**YOUR INSTRUCTIONS:**
Please recast every line of the records below as a JSON list of strings, one string per line, with blank lines left out.

**EXERCISE MATERIALS:**

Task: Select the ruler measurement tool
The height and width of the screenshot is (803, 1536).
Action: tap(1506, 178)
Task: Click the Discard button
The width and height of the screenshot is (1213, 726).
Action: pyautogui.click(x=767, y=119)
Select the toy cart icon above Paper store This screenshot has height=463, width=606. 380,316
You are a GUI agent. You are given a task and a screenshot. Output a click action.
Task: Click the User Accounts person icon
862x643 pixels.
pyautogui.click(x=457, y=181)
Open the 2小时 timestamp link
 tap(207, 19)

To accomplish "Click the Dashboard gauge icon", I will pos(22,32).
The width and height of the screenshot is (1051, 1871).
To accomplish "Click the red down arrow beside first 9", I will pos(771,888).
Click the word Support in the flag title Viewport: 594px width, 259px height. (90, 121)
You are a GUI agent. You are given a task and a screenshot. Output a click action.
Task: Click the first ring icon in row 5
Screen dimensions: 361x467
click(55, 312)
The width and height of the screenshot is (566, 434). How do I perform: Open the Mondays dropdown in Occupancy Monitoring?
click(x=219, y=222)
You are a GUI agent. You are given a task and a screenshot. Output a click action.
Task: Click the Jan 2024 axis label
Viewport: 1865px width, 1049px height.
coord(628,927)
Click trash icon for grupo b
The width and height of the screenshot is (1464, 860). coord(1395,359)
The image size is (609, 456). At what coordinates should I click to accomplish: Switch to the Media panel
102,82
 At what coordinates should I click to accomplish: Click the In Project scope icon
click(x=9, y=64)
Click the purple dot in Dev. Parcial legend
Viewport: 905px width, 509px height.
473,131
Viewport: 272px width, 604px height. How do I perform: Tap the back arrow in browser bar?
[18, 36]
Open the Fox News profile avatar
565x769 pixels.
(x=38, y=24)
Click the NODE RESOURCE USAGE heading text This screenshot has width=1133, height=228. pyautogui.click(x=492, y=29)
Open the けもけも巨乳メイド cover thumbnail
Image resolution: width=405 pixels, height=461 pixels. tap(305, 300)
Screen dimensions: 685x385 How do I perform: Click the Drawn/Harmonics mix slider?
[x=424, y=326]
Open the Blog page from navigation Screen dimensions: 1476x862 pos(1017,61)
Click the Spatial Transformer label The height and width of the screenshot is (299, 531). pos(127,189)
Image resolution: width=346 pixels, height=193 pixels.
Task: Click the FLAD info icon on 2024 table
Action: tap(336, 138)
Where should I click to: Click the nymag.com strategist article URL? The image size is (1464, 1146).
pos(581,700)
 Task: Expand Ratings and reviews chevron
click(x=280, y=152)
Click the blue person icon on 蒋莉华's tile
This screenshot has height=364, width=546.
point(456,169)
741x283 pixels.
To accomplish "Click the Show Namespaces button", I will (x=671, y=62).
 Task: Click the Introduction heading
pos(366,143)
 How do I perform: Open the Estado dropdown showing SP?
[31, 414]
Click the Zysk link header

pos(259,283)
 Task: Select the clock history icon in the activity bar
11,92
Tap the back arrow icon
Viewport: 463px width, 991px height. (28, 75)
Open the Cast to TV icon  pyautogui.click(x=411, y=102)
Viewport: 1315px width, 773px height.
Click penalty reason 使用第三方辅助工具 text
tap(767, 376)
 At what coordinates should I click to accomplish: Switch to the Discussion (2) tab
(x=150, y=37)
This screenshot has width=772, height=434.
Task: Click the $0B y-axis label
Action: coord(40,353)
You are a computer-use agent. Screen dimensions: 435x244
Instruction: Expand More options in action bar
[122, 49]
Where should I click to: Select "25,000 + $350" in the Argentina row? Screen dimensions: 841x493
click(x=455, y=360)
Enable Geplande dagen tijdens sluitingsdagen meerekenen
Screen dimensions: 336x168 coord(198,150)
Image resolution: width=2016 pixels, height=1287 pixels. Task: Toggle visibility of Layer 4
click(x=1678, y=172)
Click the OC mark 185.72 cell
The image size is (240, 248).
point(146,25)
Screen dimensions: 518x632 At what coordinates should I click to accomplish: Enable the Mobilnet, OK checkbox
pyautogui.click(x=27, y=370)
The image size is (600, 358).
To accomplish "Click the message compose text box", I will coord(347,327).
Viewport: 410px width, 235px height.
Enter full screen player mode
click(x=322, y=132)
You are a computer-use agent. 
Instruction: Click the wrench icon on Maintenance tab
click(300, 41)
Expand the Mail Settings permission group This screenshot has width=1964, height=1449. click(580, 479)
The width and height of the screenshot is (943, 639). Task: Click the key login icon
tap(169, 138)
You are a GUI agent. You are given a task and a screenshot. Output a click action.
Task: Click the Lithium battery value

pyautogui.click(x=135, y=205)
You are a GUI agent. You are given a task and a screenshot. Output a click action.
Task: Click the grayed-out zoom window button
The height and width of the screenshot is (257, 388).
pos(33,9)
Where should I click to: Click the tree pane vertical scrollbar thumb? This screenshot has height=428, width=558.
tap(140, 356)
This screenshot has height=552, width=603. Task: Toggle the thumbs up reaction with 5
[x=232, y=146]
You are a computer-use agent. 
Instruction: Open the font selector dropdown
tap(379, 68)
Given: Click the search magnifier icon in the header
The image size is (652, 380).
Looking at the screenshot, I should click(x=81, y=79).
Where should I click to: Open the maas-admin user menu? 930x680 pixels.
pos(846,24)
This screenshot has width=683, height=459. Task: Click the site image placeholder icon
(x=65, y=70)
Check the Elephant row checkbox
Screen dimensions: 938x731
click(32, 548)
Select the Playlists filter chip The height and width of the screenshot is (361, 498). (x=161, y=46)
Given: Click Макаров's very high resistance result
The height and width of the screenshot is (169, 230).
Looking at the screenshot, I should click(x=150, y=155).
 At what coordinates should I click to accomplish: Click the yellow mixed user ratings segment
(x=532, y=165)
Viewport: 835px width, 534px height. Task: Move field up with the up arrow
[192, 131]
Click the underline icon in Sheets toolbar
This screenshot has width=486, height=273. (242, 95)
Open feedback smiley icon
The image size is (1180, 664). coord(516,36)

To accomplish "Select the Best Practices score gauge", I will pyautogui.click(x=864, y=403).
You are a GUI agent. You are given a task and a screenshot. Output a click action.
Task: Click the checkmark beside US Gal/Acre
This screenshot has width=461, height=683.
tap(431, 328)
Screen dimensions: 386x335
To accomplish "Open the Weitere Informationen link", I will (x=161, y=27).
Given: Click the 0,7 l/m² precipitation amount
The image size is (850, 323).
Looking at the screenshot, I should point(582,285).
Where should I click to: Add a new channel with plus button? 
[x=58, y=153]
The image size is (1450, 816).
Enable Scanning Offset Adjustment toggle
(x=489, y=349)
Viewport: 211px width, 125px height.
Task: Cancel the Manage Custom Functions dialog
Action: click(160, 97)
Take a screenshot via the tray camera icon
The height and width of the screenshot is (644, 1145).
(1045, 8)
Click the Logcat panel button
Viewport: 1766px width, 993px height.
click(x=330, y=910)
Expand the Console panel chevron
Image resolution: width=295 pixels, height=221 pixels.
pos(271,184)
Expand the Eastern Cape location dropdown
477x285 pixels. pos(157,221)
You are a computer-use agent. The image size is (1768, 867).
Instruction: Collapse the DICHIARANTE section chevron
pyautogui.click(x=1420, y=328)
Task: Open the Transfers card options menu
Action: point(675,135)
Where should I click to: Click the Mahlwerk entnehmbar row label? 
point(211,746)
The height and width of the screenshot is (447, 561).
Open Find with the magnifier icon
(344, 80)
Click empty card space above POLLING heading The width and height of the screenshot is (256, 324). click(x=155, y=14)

**OUTPUT BELOW:**
[
  "Task: Select the ruler measurement tool",
  "The height and width of the screenshot is (803, 1536).",
  "Action: tap(1506, 178)",
  "Task: Click the Discard button",
  "The width and height of the screenshot is (1213, 726).",
  "Action: pyautogui.click(x=767, y=119)",
  "Select the toy cart icon above Paper store This screenshot has height=463, width=606. 380,316",
  "You are a GUI agent. You are given a task and a screenshot. Output a click action.",
  "Task: Click the User Accounts person icon",
  "862x643 pixels.",
  "pyautogui.click(x=457, y=181)",
  "Open the 2小时 timestamp link",
  " tap(207, 19)",
  "To accomplish \"Click the Dashboard gauge icon\", I will pos(22,32).",
  "The width and height of the screenshot is (1051, 1871).",
  "To accomplish \"Click the red down arrow beside first 9\", I will pos(771,888).",
  "Click the word Support in the flag title Viewport: 594px width, 259px height. (90, 121)",
  "You are a GUI agent. You are given a task and a screenshot. Output a click action.",
  "Task: Click the first ring icon in row 5",
  "Screen dimensions: 361x467",
  "click(55, 312)",
  "The width and height of the screenshot is (566, 434). How do I perform: Open the Mondays dropdown in Occupancy Monitoring?",
  "click(x=219, y=222)",
  "You are a GUI agent. You are given a task and a screenshot. Output a click action.",
  "Task: Click the Jan 2024 axis label",
  "Viewport: 1865px width, 1049px height.",
  "coord(628,927)",
  "Click trash icon for grupo b",
  "The width and height of the screenshot is (1464, 860). coord(1395,359)",
  "The image size is (609, 456). At what coordinates should I click to accomplish: Switch to the Media panel",
  "102,82",
  " At what coordinates should I click to accomplish: Click the In Project scope icon",
  "click(x=9, y=64)",
  "Click the purple dot in Dev. Parcial legend",
  "Viewport: 905px width, 509px height.",
  "473,131",
  "Viewport: 272px width, 604px height. How do I perform: Tap the back arrow in browser bar?",
  "[18, 36]",
  "Open the Fox News profile avatar",
  "565x769 pixels.",
  "(x=38, y=24)",
  "Click the NODE RESOURCE USAGE heading text This screenshot has width=1133, height=228. pyautogui.click(x=492, y=29)",
  "Open the けもけも巨乳メイド cover thumbnail",
  "Image resolution: width=405 pixels, height=461 pixels. tap(305, 300)",
  "Screen dimensions: 685x385 How do I perform: Click the Drawn/Harmonics mix slider?",
  "[x=424, y=326]",
  "Open the Blog page from navigation Screen dimensions: 1476x862 pos(1017,61)",
  "Click the Spatial Transformer label The height and width of the screenshot is (299, 531). pos(127,189)",
  "Image resolution: width=346 pixels, height=193 pixels.",
  "Task: Click the FLAD info icon on 2024 table",
  "Action: tap(336, 138)",
  "Where should I click to: Click the nymag.com strategist article URL? The image size is (1464, 1146).",
  "pos(581,700)",
  " Task: Expand Ratings and reviews chevron",
  "click(x=280, y=152)",
  "Click the blue person icon on 蒋莉华's tile",
  "This screenshot has height=364, width=546.",
  "point(456,169)",
  "741x283 pixels.",
  "To accomplish \"Click the Show Namespaces button\", I will (x=671, y=62).",
  " Task: Click the Introduction heading",
  "pos(366,143)",
  " How do I perform: Open the Estado dropdown showing SP?",
  "[31, 414]",
  "Click the Zysk link header",
  "pos(259,283)",
  " Task: Select the clock history icon in the activity bar",
  "11,92",
  "Tap the back arrow icon",
  "Viewport: 463px width, 991px height. (28, 75)",
  "Open the Cast to TV icon  pyautogui.click(x=411, y=102)",
  "Viewport: 1315px width, 773px height.",
  "Click penalty reason 使用第三方辅助工具 text",
  "tap(767, 376)",
  " At what coordinates should I click to accomplish: Switch to the Discussion (2) tab",
  "(x=150, y=37)",
  "This screenshot has width=772, height=434.",
  "Task: Click the $0B y-axis label",
  "Action: coord(40,353)",
  "You are a computer-use agent. Screen dimensions: 435x244",
  "Instruction: Expand More options in action bar",
  "[122, 49]",
  "Where should I click to: Select \"25,000 + $350\" in the Argentina row? Screen dimensions: 841x493",
  "click(x=455, y=360)",
  "Enable Geplande dagen tijdens sluitingsdagen meerekenen",
  "Screen dimensions: 336x168 coord(198,150)",
  "Image resolution: width=2016 pixels, height=1287 pixels. Task: Toggle visibility of Layer 4",
  "click(x=1678, y=172)",
  "Click the OC mark 185.72 cell",
  "The image size is (240, 248).",
  "point(146,25)",
  "Screen dimensions: 518x632 At what coordinates should I click to accomplish: Enable the Mobilnet, OK checkbox",
  "pyautogui.click(x=27, y=370)",
  "The image size is (600, 358).",
  "To accomplish \"Click the message compose text box\", I will coord(347,327).",
  "Viewport: 410px width, 235px height.",
  "Enter full screen player mode",
  "click(x=322, y=132)",
  "You are a computer-use agent. ",
  "Instruction: Click the wrench icon on Maintenance tab",
  "click(300, 41)",
  "Expand the Mail Settings permission group This screenshot has width=1964, height=1449. click(580, 479)",
  "The width and height of the screenshot is (943, 639). Task: Click the key login icon",
  "tap(169, 138)",
  "You are a GUI agent. You are given a task and a screenshot. Output a click action.",
  "Task: Click the Lithium battery value",
  "pyautogui.click(x=135, y=205)",
  "You are a GUI agent. You are given a task and a screenshot. Output a click action.",
  "Task: Click the grayed-out zoom window button",
  "The height and width of the screenshot is (257, 388).",
  "pos(33,9)",
  "Where should I click to: Click the tree pane vertical scrollbar thumb? This screenshot has height=428, width=558.",
  "tap(140, 356)",
  "This screenshot has height=552, width=603. Task: Toggle the thumbs up reaction with 5",
  "[x=232, y=146]",
  "You are a computer-use agent. ",
  "Instruction: Open the font selector dropdown",
  "tap(379, 68)",
  "Given: Click the search magnifier icon in the header",
  "The image size is (652, 380).",
  "Looking at the screenshot, I should click(x=81, y=79).",
  "Where should I click to: Open the maas-admin user menu? 930x680 pixels.",
  "pos(846,24)",
  "This screenshot has width=683, height=459. Task: Click the site image placeholder icon",
  "(x=65, y=70)",
  "Check the Elephant row checkbox",
  "Screen dimensions: 938x731",
  "click(32, 548)",
  "Select the Playlists filter chip The height and width of the screenshot is (361, 498). (x=161, y=46)",
  "Given: Click Макаров's very high resistance result",
  "The height and width of the screenshot is (169, 230).",
  "Looking at the screenshot, I should click(x=150, y=155).",
  " At what coordinates should I click to accomplish: Click the yellow mixed user ratings segment",
  "(x=532, y=165)",
  "Viewport: 835px width, 534px height. Task: Move field up with the up arrow",
  "[192, 131]",
  "Click the underline icon in Sheets toolbar",
  "This screenshot has width=486, height=273. (242, 95)",
  "Open feedback smiley icon",
  "The image size is (1180, 664). coord(516,36)",
  "To accomplish \"Select the Best Practices score gauge\", I will pyautogui.click(x=864, y=403).",
  "You are a GUI agent. You are given a task and a screenshot. Output a click action.",
  "Task: Click the checkmark beside US Gal/Acre",
  "This screenshot has width=461, height=683.",
  "tap(431, 328)",
  "Screen dimensions: 386x335",
  "To accomplish \"Open the Weitere Informationen link\", I will (x=161, y=27).",
  "Given: Click the 0,7 l/m² precipitation amount",
  "The image size is (850, 323).",
  "Looking at the screenshot, I should point(582,285).",
  "Where should I click to: Add a new channel with plus button? ",
  "[x=58, y=153]",
  "The image size is (1450, 816).",
  "Enable Scanning Offset Adjustment toggle",
  "(x=489, y=349)",
  "Viewport: 211px width, 125px height.",
  "Task: Cancel the Manage Custom Functions dialog",
  "Action: click(160, 97)",
  "Take a screenshot via the tray camera icon",
  "The height and width of the screenshot is (644, 1145).",
  "(1045, 8)",
  "Click the Logcat panel button",
  "Viewport: 1766px width, 993px height.",
  "click(x=330, y=910)",
  "Expand the Console panel chevron",
  "Image resolution: width=295 pixels, height=221 pixels.",
  "pos(271,184)",
  "Expand the Eastern Cape location dropdown",
  "477x285 pixels. pos(157,221)",
  "You are a computer-use agent. The image size is (1768, 867).",
  "Instruction: Collapse the DICHIARANTE section chevron",
  "pyautogui.click(x=1420, y=328)",
  "Task: Open the Transfers card options menu",
  "Action: point(675,135)",
  "Where should I click to: Click the Mahlwerk entnehmbar row label? ",
  "point(211,746)",
  "The height and width of the screenshot is (447, 561).",
  "Open Find with the magnifier icon",
  "(344, 80)",
  "Click empty card space above POLLING heading The width and height of the screenshot is (256, 324). click(x=155, y=14)"
]